When they broke up the Southern California Baseball Assn. last year and Pepperdine got out and into the reconstituted West Coast Athletic Conference, everyone thought the Waves had a lock on a berth in the NCAA Regional Tournament.
Everyone was right--unless Pepperdine does an unexpected nose dive in the last four weeks of conference play.
Coach Dave Gorrie's Waves, often runners-up in the SCBA to Cal State Fullerton, defending NCAA champion, are running far ahead of the pack in the WCAC and seem certain of winning the league and a berth in NCAA playoffs.
After sweeping a three-game series from the University of San Diego last weekend, Pepperdine was 33-7-1 overall as the week began and 13-2 in the WCAC. With nine league games to play, the Waves have a 4 1/2-game lead over second-place Santa Clara (24-17, 8-6 in the WCAC).
Gorrie has been getting consistent and timely hitting, solid pitching and what he calls superb defense from his crew. But he cautions that Pepperdine's apparent trot through the WCAC has been more like trudging.
"I've never seen the WCAC as an easy league and it isn't," Gorrie said. "We've had a lot of success, but they have been tough games. Everybody in the league, whether it be Nevada Reno or St. Mary's, plays us very tough, and we haven't blown anybody out."
He uttered those words shortly before Pepperdine exploded for 21 hits and blew out USD, 15-1. But the Waves did have tough times in the next two games of the series, edging the Toreros, 3-1 and 3-2, in a double-header Saturday.
"Fullerton dominated our (old) league, although we played excellent games against them. We had a strong rivalry with Fullerton, but we are reviving old rivalries with the San Diegos and the Loyola Marymounts."
The San Diegos and the Loyolas may not appreciate the revival as much as Gorrie--at least not this year. For Loyola, which was a member of the SCBA, it's not a revival anyway.
Pepperdine is hot. The pitching staff, led by Scott Marrett and Mike Fetters, has an earned-run average of 3.51. The team batting average is .305 and its slugging average is .451. Best of all from Gorrie's point of view, the team is fielding .975.
"The defense is superb," Gorrie said. "We just do not give up cheap runs; other teams have to earn everything.
"A sound defense is going to keep you in games. If the hitting is off or the pitchers are struggling, the defense can always be a focal point of consistency."
The hitting has been on, not off. Sophomore right fielder Steve Erickson (.366) tops a list of six players hitting .325 or higher. The others are senior center fielder Brad Bierley and sophomore third baseman Paul Faries (both .342), senior first baseman Chris Johnson (.331), freshman infielder Brian Allen (.330) and freshman left fielder Steve Kirkpatrick (.325). He is the son of Ed (Spanky) Kirkpatrick, who played with the California Angels and the Pittsburgh Pirates.
Bierley Bounced Back
The hitting hasn't been much of a surprise; the six were expected to do well. But Gorrie has been pleased with the resurgence at the plate of Bierley, whose average dipped to .284 when he was tried at third base last year instead of his usual outfield position.

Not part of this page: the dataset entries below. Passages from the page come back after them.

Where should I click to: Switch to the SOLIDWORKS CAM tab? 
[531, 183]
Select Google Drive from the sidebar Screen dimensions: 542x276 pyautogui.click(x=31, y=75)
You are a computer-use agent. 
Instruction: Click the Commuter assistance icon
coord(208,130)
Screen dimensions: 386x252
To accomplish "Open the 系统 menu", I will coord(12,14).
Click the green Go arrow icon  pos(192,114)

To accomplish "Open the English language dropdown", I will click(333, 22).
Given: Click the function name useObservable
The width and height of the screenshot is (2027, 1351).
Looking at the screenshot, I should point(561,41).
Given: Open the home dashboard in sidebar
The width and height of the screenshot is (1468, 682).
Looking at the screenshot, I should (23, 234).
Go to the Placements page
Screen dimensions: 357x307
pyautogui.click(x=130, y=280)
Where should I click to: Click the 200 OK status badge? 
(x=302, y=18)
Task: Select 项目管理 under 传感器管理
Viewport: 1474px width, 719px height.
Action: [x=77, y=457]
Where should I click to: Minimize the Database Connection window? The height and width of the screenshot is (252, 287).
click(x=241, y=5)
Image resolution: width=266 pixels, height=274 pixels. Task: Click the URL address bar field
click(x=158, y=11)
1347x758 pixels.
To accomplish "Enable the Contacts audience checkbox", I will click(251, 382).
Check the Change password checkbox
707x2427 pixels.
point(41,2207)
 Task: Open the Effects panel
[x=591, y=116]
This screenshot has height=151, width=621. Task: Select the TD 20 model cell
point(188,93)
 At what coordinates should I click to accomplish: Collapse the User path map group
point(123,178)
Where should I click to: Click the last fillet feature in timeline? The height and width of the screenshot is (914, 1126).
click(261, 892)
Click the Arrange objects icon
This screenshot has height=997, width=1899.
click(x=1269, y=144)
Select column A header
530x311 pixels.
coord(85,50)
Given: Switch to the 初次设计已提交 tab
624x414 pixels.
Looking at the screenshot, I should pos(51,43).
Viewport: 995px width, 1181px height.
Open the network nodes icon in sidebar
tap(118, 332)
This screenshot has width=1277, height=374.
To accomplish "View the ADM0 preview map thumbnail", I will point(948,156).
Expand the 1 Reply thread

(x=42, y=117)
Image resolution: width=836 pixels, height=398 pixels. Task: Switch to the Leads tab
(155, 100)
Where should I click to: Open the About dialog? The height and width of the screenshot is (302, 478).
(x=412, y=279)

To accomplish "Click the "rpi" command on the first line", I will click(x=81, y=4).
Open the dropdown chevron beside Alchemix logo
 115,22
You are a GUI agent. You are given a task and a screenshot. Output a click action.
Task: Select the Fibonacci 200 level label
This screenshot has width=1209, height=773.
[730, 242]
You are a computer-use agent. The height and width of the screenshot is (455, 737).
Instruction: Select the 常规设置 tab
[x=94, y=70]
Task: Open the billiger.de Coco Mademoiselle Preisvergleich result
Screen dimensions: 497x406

Bierley, who set a single-season school record with eight triples in 1983, had only three last year but has four three-baggers this season.
He hit just four home runs last year, but the former Palos Verdes High School star has hit 16 this year, shattering the school record of 11 held by Andy Stankiewicz, the team's junior second baseman who hit that many last year, and Mike Gates, who did it in 1979.
Gorrie said Bierley's hitting may have fallen last year because he was "learning a new job at third base. And he learned it well; he made only three errors in 28 league games.
"But he is a natural outfielder and is now hitting with consistency and power. He had a good fall and he is getting better all the time."
The pitching staff is not struggling--far from it. The big surprise is Marrett, a 6-4, 195-pound junior right-hander who was a natural first baseman at Calabasas High School but is having a year on the mound that seems preternatural.
Marrett Is 10-0
Marrett, who began making the transition from the infield to the mound when he was a freshman, last year was 3-1 with a 3.40 earned-run average and walked 19 hitters in 45 innings. This year he is 10-0 with a 1.05 ERA, has pitched seven complete games and has walked just 16 batters in 85.2 innings.
"Last year Scott showed a lot of promise, but he did not have consistency," Gorrie said. "This year he is maturing." And bringing out the scouts, who were in Malibu with their radar guns as Marrett pitched a four-hit complete game in the 15-1 defeat of USD.
Sophomore right-hander Mike Fetters showed maturity beyond his years in 1984, topping the staff with a 10-2 record and a 2.84 ERA and making Baseball America's freshman All-American team.